* [Given instruction] Can you convert the data, from its first line through the line containing "click(x=128, y=210)" (both included), into a JSON list of strings with one string per line and blank lines omitted?

* [Data to use]
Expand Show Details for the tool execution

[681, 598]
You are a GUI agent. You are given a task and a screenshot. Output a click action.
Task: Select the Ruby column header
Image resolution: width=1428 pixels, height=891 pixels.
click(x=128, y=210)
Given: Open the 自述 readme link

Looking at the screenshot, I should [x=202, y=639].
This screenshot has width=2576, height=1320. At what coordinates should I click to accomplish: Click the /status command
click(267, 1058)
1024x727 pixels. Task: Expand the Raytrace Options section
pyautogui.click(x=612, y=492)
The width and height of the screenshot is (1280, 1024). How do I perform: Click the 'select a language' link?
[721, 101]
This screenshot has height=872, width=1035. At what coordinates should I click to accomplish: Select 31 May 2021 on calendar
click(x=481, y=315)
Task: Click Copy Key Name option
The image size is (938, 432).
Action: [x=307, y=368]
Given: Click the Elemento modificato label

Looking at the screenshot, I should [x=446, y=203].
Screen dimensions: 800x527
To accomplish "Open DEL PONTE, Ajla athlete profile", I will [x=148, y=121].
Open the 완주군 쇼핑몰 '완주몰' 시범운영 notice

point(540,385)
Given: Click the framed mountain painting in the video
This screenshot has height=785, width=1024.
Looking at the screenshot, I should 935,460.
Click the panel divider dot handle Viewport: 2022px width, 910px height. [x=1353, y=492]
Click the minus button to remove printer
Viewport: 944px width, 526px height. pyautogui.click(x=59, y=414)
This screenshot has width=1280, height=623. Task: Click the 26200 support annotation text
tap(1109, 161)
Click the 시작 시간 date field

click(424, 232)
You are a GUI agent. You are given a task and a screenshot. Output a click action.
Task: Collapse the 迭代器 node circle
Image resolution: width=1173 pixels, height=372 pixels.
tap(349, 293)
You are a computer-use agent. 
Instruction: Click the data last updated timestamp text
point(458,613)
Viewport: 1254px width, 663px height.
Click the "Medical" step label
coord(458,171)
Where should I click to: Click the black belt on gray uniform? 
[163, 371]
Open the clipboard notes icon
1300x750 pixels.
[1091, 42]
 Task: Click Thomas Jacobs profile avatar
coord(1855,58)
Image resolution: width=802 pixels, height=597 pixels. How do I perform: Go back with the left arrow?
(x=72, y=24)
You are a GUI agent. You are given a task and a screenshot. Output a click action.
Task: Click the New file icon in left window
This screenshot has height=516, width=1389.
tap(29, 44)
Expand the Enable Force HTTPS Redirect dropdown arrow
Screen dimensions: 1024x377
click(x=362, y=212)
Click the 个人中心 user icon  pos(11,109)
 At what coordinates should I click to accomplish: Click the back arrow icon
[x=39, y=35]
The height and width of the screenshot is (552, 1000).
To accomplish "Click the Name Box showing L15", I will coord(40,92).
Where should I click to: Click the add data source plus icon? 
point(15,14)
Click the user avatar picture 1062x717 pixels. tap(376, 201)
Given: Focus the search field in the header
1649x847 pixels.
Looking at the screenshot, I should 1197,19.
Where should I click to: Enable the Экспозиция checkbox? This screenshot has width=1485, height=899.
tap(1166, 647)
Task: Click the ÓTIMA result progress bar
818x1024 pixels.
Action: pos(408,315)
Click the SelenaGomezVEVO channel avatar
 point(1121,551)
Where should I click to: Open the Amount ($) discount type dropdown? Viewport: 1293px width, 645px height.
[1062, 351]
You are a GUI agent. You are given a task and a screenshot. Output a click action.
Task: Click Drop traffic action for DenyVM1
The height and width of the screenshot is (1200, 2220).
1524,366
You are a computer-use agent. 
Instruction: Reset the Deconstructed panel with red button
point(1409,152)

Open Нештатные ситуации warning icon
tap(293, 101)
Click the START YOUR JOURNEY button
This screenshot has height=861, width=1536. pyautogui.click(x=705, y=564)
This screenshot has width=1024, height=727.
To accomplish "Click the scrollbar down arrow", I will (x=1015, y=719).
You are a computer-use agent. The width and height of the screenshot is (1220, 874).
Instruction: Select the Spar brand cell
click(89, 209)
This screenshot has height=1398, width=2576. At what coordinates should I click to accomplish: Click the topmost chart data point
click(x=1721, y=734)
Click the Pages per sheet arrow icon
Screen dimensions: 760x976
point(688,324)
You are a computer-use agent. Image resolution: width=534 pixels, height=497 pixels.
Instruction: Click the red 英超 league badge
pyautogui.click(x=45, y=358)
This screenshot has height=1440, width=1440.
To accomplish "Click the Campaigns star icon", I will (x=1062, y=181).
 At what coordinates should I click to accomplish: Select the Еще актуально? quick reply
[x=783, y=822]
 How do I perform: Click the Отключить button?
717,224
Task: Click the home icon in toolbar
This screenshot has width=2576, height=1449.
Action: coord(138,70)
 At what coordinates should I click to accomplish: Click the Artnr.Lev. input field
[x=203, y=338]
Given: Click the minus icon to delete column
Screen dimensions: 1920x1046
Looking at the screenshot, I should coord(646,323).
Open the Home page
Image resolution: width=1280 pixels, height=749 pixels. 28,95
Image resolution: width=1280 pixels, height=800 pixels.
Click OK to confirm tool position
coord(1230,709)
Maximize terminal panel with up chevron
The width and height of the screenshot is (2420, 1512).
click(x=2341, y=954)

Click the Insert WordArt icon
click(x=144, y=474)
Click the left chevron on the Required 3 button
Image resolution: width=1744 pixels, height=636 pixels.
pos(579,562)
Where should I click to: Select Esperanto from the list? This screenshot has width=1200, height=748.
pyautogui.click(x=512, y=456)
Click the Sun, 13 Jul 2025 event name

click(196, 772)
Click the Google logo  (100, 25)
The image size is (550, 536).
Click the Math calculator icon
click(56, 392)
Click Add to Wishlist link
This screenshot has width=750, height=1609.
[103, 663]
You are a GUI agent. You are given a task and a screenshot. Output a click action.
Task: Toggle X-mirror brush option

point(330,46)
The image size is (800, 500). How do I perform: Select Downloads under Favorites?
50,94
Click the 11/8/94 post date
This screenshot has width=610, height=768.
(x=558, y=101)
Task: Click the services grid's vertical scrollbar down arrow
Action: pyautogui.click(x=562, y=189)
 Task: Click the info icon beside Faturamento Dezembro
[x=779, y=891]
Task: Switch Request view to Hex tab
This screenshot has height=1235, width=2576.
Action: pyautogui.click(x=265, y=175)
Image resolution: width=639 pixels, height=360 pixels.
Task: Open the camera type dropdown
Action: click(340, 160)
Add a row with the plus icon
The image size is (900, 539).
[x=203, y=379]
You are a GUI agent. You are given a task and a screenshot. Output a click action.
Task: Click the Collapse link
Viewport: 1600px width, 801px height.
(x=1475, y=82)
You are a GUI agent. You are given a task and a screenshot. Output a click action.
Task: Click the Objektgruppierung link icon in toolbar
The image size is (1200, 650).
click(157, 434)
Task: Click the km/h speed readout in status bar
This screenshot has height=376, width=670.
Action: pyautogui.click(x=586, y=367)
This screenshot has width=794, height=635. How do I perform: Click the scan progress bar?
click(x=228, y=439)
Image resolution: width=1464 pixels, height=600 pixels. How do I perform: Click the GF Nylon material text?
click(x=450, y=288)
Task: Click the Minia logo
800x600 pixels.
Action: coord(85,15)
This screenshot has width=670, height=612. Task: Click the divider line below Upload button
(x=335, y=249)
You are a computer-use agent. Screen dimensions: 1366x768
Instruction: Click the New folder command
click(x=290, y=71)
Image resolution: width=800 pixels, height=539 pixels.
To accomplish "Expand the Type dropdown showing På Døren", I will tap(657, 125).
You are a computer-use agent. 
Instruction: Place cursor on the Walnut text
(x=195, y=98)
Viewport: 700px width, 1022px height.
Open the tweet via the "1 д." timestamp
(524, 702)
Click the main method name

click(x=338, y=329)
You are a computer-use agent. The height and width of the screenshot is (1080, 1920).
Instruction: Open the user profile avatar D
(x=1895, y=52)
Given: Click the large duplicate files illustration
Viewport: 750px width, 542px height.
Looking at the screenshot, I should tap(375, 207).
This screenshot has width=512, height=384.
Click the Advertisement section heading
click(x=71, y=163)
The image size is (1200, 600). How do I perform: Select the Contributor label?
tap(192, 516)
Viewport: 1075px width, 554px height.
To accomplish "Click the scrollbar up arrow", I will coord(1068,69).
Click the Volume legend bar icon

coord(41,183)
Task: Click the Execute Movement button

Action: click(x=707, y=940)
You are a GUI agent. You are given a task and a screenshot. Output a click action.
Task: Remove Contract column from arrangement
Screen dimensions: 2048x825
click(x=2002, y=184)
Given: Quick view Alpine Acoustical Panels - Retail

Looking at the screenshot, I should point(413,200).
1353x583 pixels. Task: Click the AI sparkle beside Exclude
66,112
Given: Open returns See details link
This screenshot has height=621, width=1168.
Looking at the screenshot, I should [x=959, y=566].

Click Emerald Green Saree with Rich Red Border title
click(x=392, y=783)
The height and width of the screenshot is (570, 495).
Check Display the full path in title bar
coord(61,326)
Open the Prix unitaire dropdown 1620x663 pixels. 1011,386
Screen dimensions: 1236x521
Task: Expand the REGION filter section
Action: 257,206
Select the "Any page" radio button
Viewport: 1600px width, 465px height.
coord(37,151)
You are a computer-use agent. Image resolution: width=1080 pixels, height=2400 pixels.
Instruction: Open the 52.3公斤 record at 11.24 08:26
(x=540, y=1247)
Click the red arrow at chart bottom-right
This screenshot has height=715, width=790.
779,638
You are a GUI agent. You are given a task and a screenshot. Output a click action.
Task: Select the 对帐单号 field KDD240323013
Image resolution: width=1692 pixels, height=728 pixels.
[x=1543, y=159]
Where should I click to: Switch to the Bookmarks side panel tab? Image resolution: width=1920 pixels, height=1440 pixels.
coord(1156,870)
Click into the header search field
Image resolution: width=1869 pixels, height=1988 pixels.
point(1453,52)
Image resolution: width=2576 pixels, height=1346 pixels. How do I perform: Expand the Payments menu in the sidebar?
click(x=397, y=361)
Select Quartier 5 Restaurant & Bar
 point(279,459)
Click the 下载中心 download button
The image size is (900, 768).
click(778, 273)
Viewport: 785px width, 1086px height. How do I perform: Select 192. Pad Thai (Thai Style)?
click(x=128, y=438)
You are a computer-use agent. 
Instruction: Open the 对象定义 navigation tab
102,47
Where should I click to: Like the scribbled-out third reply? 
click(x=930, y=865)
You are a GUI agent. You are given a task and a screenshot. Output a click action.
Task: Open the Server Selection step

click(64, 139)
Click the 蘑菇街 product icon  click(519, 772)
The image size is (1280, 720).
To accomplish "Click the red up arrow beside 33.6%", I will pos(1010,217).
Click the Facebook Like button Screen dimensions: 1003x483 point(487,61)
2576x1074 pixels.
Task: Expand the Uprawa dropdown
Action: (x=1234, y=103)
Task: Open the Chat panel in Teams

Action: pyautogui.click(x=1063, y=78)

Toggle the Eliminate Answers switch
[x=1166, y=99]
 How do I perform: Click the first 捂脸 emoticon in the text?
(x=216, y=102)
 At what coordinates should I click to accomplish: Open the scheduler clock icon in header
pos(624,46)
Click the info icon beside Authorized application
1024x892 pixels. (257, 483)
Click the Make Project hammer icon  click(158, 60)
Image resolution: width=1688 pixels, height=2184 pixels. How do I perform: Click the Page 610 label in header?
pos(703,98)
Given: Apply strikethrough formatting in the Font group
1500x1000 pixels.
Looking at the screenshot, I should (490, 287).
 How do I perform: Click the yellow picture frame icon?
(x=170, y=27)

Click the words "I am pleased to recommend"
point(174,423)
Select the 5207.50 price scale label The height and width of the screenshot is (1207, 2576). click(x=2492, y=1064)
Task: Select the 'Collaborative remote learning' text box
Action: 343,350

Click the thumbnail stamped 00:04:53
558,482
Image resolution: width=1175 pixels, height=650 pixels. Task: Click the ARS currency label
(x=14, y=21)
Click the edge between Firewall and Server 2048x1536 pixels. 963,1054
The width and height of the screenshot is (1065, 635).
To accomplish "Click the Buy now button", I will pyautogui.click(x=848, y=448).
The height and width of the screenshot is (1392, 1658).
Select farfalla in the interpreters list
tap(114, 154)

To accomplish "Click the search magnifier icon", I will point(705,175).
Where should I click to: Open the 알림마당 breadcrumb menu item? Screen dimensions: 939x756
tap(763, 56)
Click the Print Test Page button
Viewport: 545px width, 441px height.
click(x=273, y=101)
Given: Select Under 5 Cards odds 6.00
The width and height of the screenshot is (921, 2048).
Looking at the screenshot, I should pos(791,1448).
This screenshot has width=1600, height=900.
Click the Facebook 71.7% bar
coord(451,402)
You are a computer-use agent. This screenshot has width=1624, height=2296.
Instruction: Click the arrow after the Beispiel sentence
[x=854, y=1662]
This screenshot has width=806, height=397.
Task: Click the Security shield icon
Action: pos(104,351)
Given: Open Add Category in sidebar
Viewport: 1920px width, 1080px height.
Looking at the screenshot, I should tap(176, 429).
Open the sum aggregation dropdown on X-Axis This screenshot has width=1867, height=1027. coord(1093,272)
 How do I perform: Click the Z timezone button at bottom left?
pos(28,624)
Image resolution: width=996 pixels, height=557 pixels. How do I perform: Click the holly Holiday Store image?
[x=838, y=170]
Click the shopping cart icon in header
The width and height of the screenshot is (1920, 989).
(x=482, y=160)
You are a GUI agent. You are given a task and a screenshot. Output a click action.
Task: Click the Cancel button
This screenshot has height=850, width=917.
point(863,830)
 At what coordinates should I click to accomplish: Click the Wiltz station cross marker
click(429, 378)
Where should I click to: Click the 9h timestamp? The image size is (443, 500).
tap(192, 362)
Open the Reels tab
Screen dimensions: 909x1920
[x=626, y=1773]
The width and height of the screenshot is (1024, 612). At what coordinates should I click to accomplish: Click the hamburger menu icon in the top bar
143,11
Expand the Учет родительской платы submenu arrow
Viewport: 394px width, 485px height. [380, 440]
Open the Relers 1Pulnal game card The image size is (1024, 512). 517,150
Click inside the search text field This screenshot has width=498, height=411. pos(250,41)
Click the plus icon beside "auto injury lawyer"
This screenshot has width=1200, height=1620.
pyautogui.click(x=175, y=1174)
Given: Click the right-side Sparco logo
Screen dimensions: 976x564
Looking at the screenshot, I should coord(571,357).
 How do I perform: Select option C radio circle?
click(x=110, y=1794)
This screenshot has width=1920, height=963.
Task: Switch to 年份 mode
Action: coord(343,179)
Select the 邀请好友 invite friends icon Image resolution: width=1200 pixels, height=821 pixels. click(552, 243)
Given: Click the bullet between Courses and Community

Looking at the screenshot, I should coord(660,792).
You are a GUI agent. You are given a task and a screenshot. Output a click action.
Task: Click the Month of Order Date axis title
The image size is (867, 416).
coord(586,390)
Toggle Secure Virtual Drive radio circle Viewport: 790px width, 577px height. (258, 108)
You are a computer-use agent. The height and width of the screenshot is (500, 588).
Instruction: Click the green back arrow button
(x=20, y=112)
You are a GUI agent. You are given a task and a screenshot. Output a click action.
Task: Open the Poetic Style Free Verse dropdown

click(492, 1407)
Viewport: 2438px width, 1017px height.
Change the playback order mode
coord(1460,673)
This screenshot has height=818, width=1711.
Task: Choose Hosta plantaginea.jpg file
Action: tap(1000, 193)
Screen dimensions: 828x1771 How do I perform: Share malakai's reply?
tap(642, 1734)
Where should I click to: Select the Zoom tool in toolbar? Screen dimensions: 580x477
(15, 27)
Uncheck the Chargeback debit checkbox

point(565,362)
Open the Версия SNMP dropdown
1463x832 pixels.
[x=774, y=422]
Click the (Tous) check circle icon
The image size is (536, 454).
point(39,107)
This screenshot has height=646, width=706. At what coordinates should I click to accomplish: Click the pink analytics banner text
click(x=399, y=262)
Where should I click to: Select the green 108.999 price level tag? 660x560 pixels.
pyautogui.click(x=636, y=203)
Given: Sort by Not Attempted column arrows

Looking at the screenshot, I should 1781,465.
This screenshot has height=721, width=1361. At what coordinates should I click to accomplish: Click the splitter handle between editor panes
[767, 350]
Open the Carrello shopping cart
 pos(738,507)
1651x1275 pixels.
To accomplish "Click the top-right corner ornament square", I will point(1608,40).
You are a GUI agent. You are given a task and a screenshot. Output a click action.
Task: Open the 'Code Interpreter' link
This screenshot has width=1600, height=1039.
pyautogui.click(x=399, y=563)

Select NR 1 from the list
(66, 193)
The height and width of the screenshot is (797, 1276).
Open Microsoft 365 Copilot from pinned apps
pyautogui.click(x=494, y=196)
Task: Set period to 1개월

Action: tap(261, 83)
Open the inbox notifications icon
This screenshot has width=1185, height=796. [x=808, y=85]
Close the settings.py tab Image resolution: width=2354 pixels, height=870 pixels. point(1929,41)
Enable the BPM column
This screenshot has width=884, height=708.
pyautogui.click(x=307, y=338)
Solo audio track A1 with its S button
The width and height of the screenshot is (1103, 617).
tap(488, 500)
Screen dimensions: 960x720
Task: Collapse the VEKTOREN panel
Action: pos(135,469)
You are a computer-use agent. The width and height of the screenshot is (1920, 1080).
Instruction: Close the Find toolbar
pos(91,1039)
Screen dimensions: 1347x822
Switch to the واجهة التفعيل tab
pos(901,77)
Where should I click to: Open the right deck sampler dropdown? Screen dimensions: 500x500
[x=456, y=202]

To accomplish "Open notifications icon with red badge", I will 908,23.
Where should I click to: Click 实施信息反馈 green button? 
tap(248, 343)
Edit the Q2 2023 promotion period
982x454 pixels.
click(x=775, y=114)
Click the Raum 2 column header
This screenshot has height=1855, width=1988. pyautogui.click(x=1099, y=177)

* [The solution]
[
  "Expand Show Details for the tool execution",
  "[681, 598]",
  "You are a GUI agent. You are given a task and a screenshot. Output a click action.",
  "Task: Select the Ruby column header",
  "Image resolution: width=1428 pixels, height=891 pixels.",
  "click(x=128, y=210)"
]